▸ Data for review:
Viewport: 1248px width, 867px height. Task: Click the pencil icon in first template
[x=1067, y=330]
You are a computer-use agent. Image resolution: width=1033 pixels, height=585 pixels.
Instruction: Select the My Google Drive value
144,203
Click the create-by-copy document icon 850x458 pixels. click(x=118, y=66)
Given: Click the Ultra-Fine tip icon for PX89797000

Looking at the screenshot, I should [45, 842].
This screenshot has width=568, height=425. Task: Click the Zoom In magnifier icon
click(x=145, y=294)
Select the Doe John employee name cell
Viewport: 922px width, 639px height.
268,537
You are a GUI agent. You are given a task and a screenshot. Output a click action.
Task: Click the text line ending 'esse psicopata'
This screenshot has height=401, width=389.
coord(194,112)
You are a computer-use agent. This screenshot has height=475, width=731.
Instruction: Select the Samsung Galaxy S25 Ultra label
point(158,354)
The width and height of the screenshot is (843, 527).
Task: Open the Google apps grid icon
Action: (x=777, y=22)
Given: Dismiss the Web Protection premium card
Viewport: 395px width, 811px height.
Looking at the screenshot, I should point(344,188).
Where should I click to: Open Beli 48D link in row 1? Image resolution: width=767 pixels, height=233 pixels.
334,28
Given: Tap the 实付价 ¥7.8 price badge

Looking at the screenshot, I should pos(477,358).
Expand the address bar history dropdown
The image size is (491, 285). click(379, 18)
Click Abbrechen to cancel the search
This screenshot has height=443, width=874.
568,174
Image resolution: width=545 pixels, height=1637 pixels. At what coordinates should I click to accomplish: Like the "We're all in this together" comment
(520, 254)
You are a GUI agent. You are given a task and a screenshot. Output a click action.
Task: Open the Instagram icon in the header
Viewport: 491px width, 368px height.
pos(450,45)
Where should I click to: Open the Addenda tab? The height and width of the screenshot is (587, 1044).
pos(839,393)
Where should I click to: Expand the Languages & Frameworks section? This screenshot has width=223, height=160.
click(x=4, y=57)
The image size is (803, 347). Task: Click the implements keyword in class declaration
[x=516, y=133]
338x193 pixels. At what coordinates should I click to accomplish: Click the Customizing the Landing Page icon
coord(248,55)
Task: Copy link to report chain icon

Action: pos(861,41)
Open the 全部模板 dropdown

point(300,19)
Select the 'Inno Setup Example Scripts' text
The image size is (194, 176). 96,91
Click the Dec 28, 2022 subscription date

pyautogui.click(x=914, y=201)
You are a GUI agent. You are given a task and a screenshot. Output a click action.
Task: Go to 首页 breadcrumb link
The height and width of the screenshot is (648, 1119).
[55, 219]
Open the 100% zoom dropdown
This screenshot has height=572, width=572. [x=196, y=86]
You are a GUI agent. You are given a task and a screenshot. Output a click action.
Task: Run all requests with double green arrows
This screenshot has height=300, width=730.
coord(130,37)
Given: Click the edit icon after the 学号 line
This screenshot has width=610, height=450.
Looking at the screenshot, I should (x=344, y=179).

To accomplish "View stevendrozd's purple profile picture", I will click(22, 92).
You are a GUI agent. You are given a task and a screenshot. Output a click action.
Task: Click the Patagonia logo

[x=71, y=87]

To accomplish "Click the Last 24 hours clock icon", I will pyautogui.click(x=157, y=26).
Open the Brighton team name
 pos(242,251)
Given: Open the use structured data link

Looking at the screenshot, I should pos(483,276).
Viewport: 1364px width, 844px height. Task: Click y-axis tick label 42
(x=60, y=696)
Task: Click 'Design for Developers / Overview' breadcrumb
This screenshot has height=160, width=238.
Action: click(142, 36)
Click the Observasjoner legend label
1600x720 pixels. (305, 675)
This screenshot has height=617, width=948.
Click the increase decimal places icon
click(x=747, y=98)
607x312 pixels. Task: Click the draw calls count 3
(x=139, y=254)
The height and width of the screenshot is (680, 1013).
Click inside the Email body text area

▸ What the exercise asks: List all lines in the material containing the string "will".

▸ Task answer:
To accomplish "View stevendrozd's purple profile picture", I will click(22, 92).
To accomplish "Click the Last 24 hours clock icon", I will pyautogui.click(x=157, y=26).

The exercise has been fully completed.